Prevention programs which target parents are needed to supplement school-based programs that leave the onus on the child to prevent and report abuse. Research on parents’ role in sexual abuse prevention is relatively rare as most prevention efforts have been inclined to focus on educating children to protect themselves through school-based programs. Recent work by Babatsikos (2011) has explored the ways in which parents manage the risk of sexual abuse. Her findings identified the need for response strategies beyond reporting to authorities (because parents were hesitant to contact authorities when incidents occurred) and the need to emphasise the subtleness of grooming behaviours to parents (because grooming is a key strategy used in sexual abuse and its subtle nature means that it may easily remain undetected). Other considerations include helping parents to initiate child abuse prevention discussions (since parents often reported a lack of confidence or skill in this area) and developing general communication skills with children.
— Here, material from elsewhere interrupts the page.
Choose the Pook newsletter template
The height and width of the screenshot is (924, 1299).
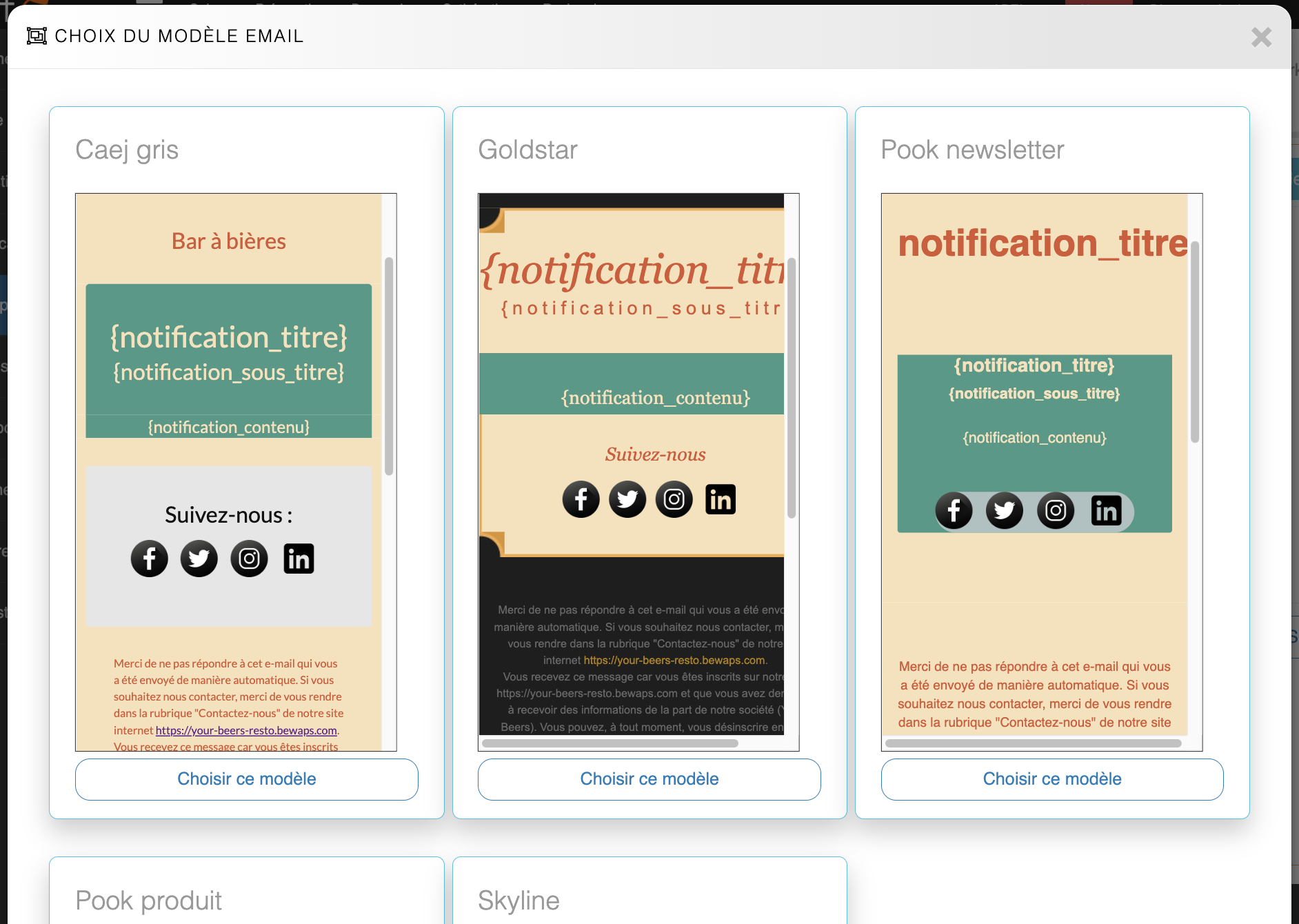[1051, 779]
A challenge for the prevention field is to find ways to provide parents with realistic information and to offer reasonable and sensible protection strategies without scaring them into unnecessary hypervigilance and mistrust.
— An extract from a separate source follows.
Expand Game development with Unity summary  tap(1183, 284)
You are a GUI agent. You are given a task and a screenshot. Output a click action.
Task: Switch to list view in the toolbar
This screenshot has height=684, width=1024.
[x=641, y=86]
This discussion has demonstrated that the quality of the evidence for the value of child protection programs in preventing child sexual abuse is relatively poor, and that there are a number of factors which may impact on the effectiveness of programs. Tomison and Poole’s (2000) review of Australian protective behaviours programs found no RCT-level evaluative studies, and these methodological issues require attention. Given the sophistication of the grooming processes used by some child sexual abusers, the veil of secrecy and/or threats used by abusers, and children’s incomplete cognitive development, it is unreasonable to expect children to be self-sufficient with sexual abuse prevention. Broader complementary family and community prevention approaches are also needed.
Of course most fathers are protective of their children and most men are not abusers. The fact that, statistically at least, some people who should be able to be trusted may be potential abusers is difficult to contemplate. How can programs that identify fathers, step-fathers and neighbours as potential abusers be made palatable? Integrating family and community prevention programs with those offered in schools seems an important but difficult task. Such integration will have to confront the tendency towards denial which has already been identified as an important consideration in training teachers to meet their duty as mandated reporters of abuse (Hawkins & McCallum, 2001).
The current Royal Commission into Institutional Responses to Child Sexual Abuse is just the latest reminder of the depths of the problem faced by our society. Psychologists may be able to assist in the development of prevention programs which better integrate child, family and community approaches and thus help to make prevention measures more effective.